Saved data entries:
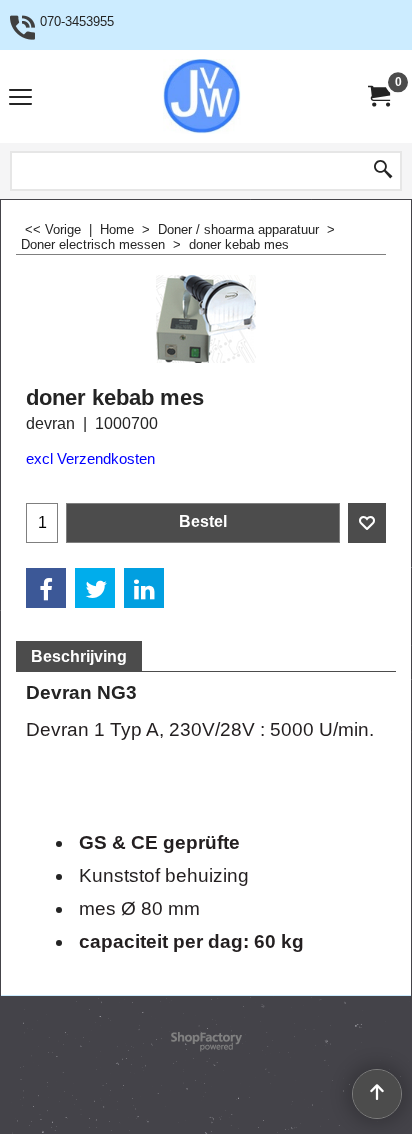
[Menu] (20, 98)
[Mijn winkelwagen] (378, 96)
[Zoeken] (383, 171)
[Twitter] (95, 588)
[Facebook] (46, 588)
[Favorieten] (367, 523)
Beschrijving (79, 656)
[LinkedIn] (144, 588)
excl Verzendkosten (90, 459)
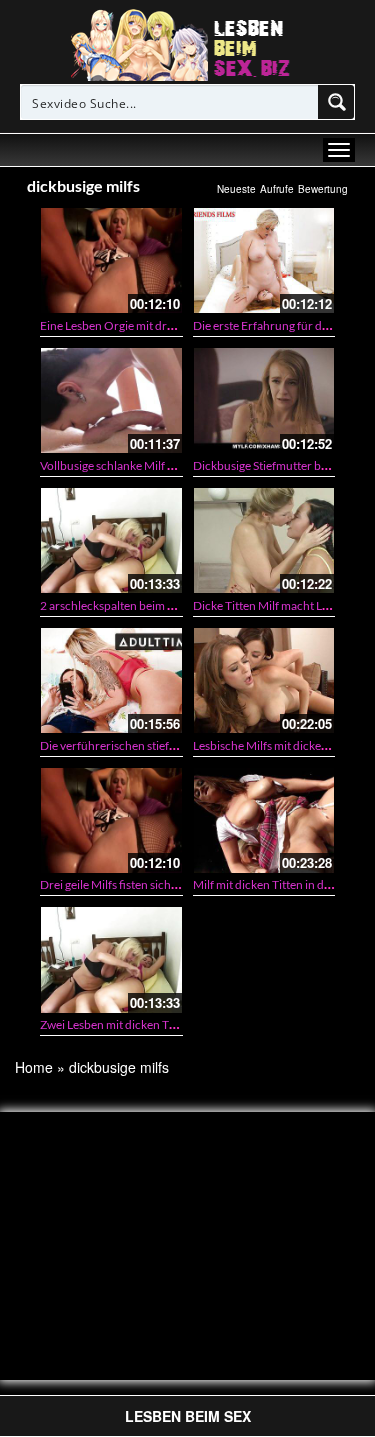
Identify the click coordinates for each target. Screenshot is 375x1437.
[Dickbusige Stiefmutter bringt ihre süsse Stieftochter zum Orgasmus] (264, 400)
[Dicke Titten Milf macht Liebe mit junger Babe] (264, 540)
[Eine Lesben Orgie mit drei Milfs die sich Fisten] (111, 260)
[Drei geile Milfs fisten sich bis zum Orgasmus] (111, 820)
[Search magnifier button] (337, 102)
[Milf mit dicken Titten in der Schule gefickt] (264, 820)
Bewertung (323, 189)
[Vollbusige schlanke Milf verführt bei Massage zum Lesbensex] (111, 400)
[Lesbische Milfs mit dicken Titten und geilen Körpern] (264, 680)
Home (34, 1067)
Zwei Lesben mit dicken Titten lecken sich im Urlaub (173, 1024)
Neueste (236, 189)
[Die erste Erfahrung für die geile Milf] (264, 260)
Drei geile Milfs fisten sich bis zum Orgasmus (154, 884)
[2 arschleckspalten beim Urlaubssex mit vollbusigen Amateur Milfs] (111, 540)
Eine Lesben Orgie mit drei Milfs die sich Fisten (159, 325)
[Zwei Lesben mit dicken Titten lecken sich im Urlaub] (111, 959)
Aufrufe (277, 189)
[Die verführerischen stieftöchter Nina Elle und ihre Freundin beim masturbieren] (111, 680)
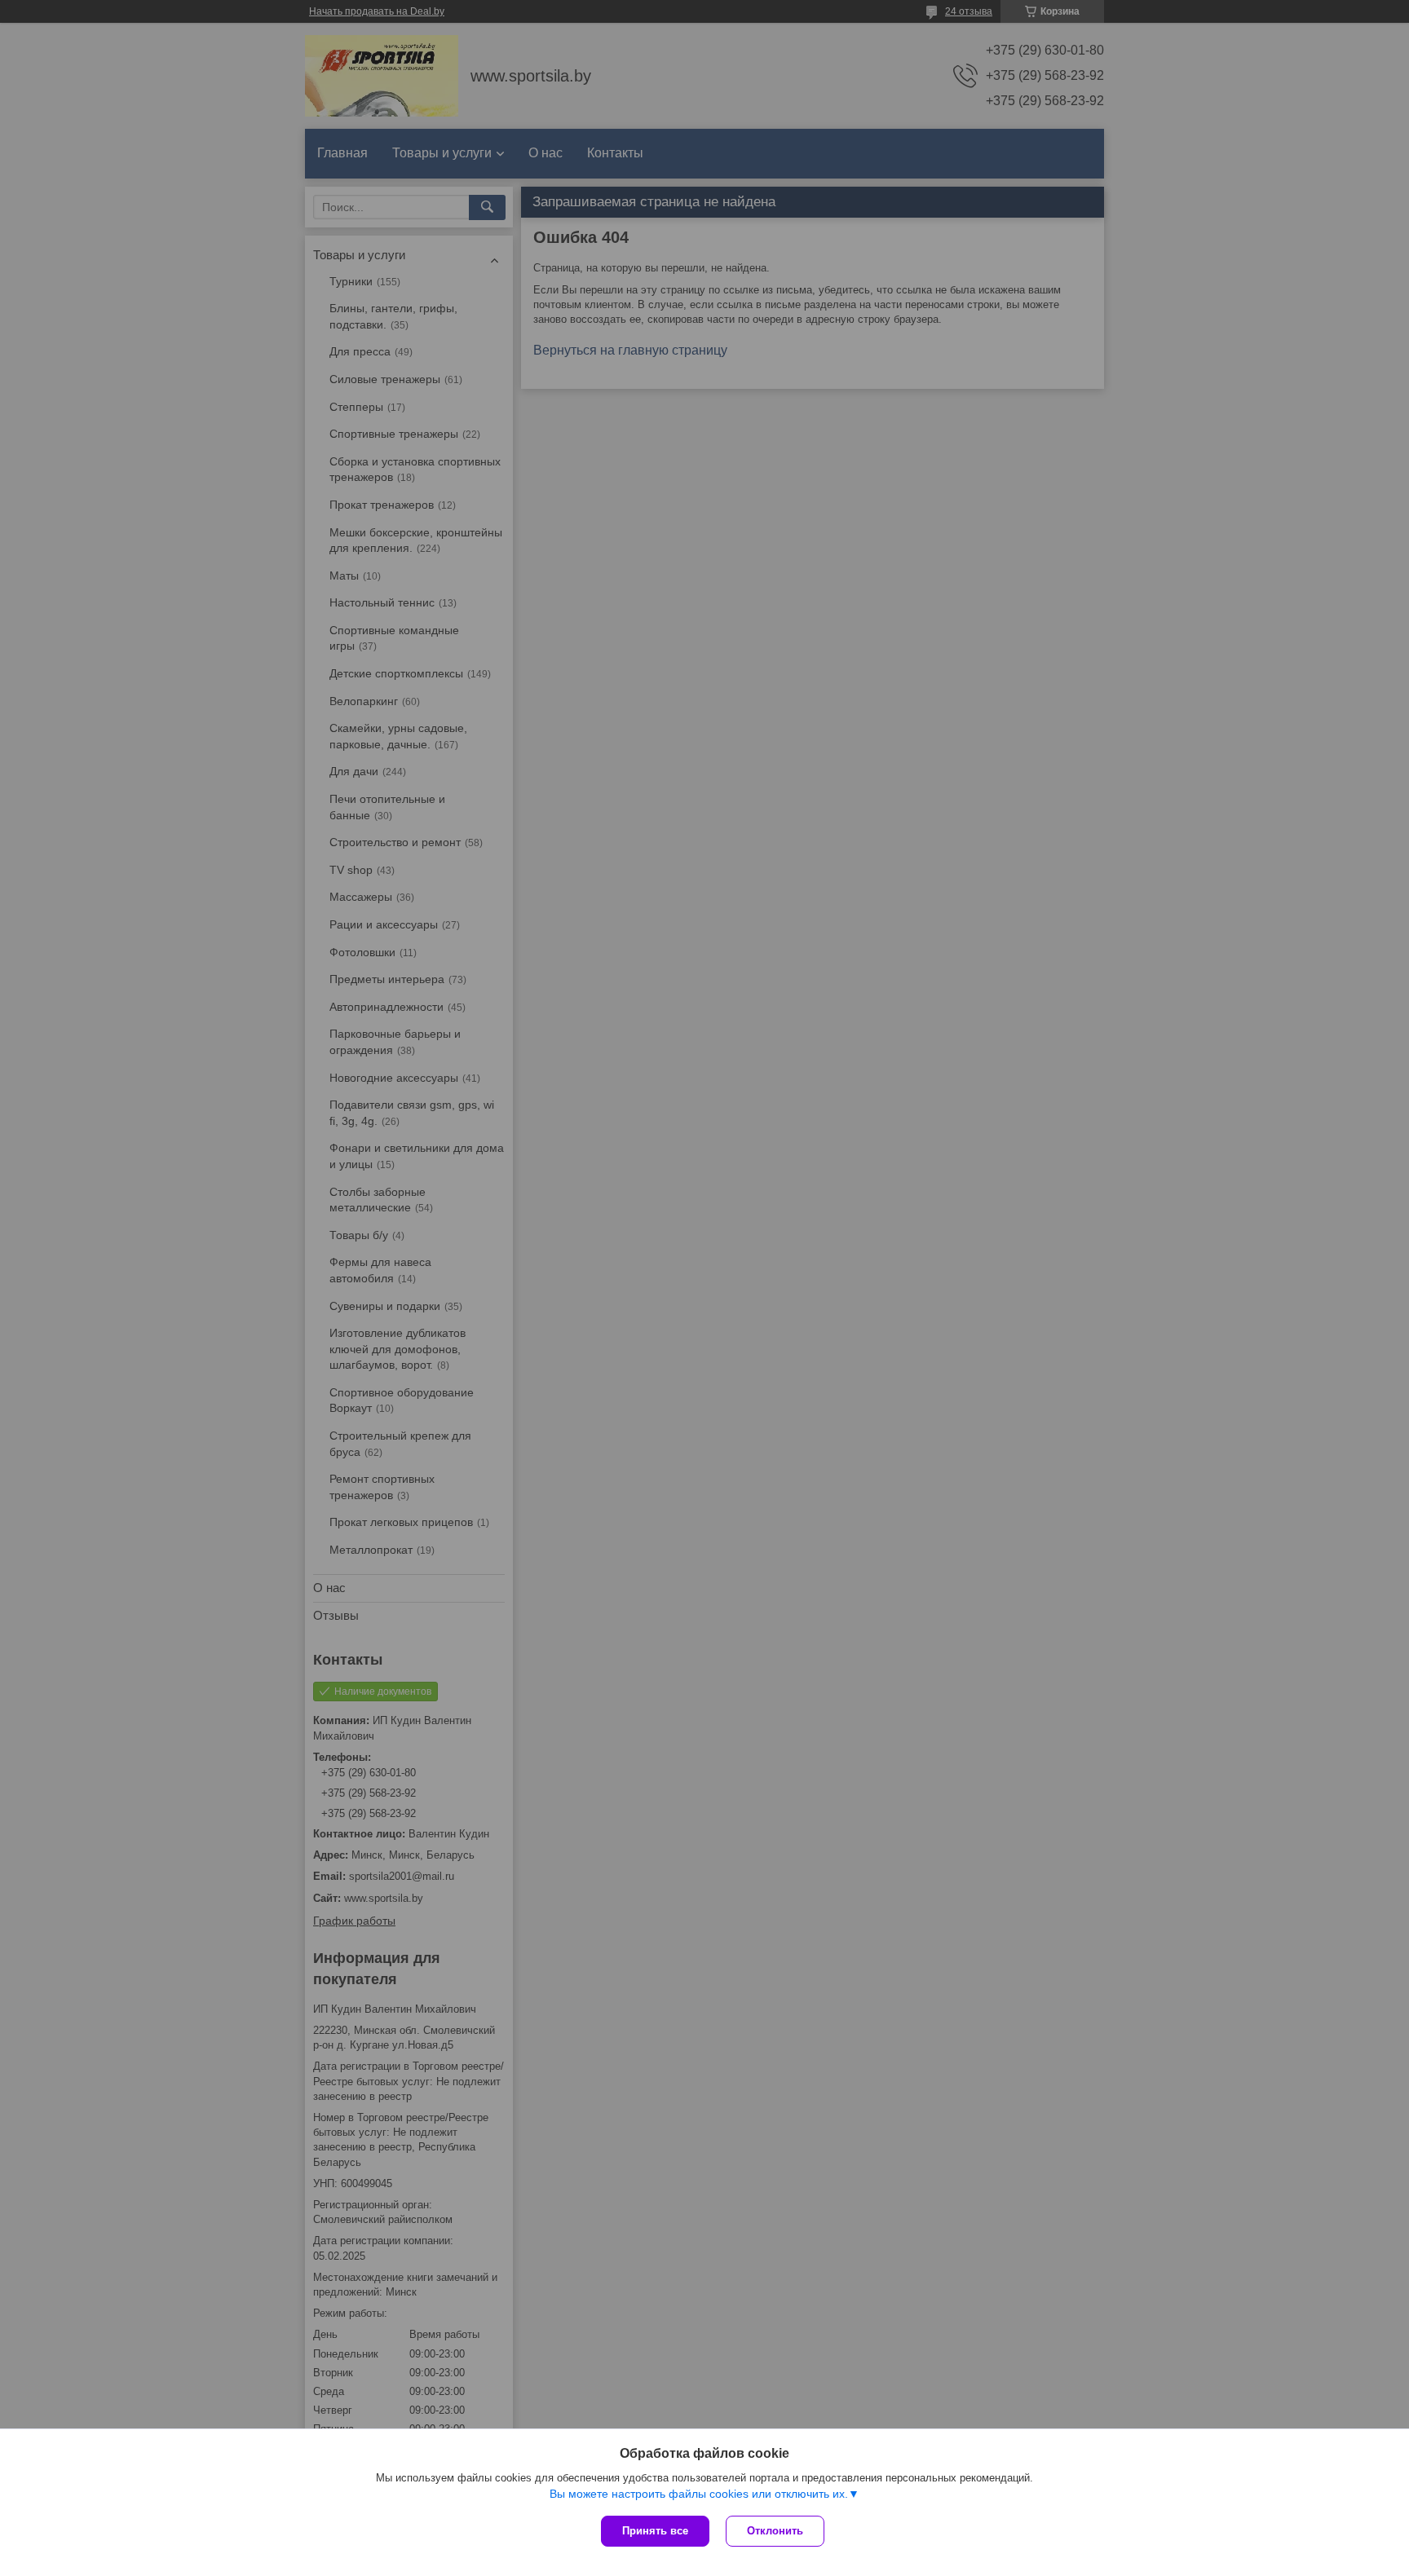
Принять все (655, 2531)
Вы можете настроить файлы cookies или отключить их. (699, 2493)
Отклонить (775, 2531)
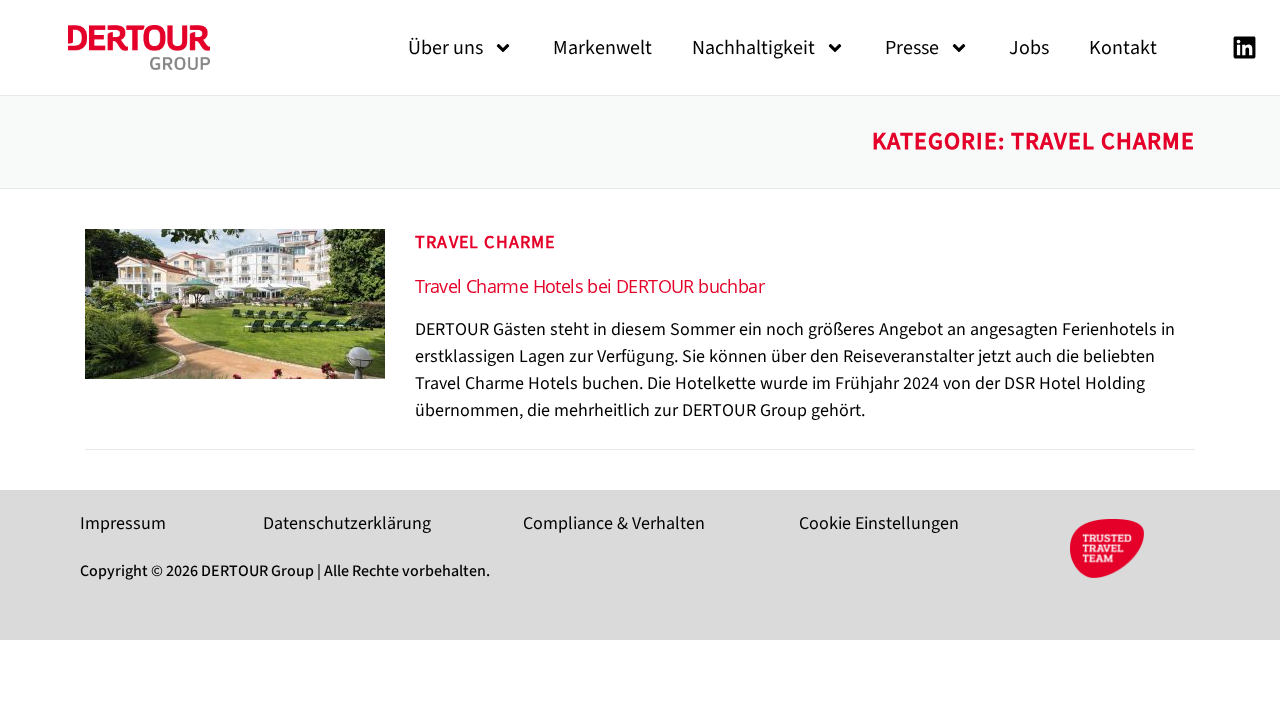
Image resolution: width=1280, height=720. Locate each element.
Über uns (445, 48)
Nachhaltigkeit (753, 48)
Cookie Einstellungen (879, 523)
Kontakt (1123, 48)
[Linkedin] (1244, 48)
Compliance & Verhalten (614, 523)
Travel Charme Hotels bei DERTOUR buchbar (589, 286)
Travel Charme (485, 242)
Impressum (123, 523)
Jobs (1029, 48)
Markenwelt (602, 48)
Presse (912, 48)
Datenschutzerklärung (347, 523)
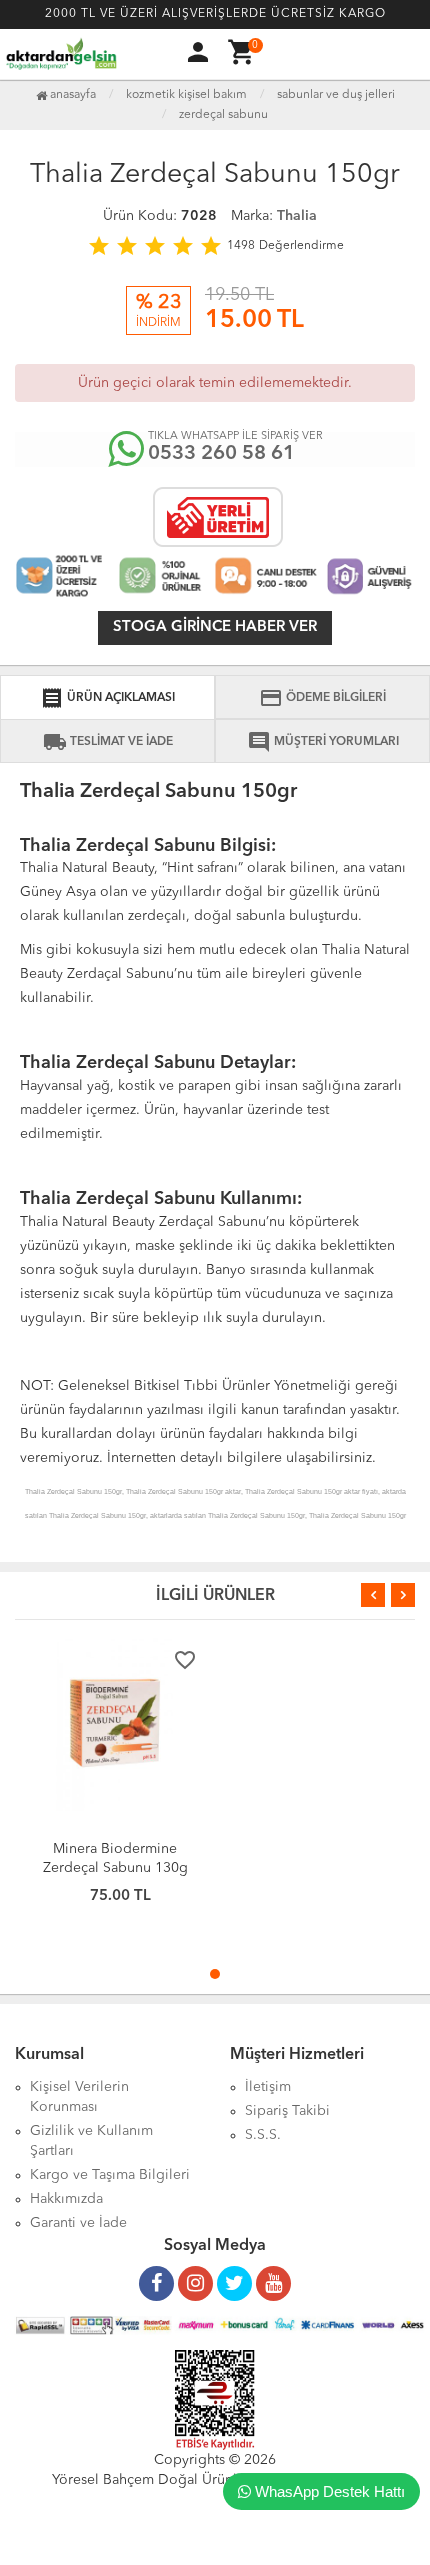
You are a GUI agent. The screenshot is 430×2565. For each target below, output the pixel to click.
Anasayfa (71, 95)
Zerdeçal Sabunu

What to produce:
The task calls for all records to be set down precisely, excluding any images.

Written answer:
[Menu] (20, 98)
[Mijn winkelwagen] (378, 96)
[Zoeken] (383, 171)
[Twitter] (95, 588)
[Facebook] (46, 588)
[Favorieten] (367, 523)
Beschrijving (79, 656)
[LinkedIn] (144, 588)
excl Verzendkosten (90, 459)
Identify the click coordinates for each target. Screenshot is 375x1437.
[Dickbusige Stiefmutter bringt ihre süsse Stieftochter zum Orgasmus] (264, 400)
[Dicke Titten Milf macht Liebe mit junger Babe] (264, 540)
[Eine Lesben Orgie mit drei Milfs die sich Fisten] (111, 260)
[Drei geile Milfs fisten sich bis zum Orgasmus] (111, 820)
[Search magnifier button] (337, 102)
[Milf mit dicken Titten in der Schule gefickt] (264, 820)
Bewertung (323, 189)
[Vollbusige schlanke Milf verführt bei Massage zum Lesbensex] (111, 400)
[Lesbische Milfs mit dicken Titten und geilen Körpern] (264, 680)
Home (34, 1067)
Zwei Lesben mit dicken Titten lecken sich im Urlaub (173, 1024)
Neueste (236, 189)
[Die erste Erfahrung für die geile Milf] (264, 260)
Drei geile Milfs fisten sich bis zum Orgasmus (154, 884)
[2 arschleckspalten beim Urlaubssex mit vollbusigen Amateur Milfs] (111, 540)
Eine Lesben Orgie mit drei Milfs die sich Fisten (159, 325)
[Zwei Lesben mit dicken Titten lecken sich im Urlaub] (111, 959)
Aufrufe (277, 189)
[Die verführerischen stieftöchter Nina Elle und ihre Freundin beim masturbieren] (111, 680)
Принять все (655, 2531)
Вы можете настроить файлы cookies или отключить их. (699, 2493)
Отклонить (775, 2531)
Image resolution: width=1280, height=720. Locate each element.
Über uns (445, 48)
Nachhaltigkeit (753, 48)
Cookie Einstellungen (879, 523)
Kontakt (1123, 48)
[Linkedin] (1244, 48)
Compliance & Verhalten (614, 523)
Travel Charme Hotels bei DERTOUR buchbar (589, 286)
Travel Charme (485, 242)
Impressum (123, 523)
Jobs (1029, 48)
Markenwelt (602, 48)
Presse (912, 48)
Datenschutzerklärung (347, 523)
You are a GUI agent. The screenshot is 430×2565. For each target below, output the pixel to click.
Anasayfa (71, 95)
Zerdeçal Sabunu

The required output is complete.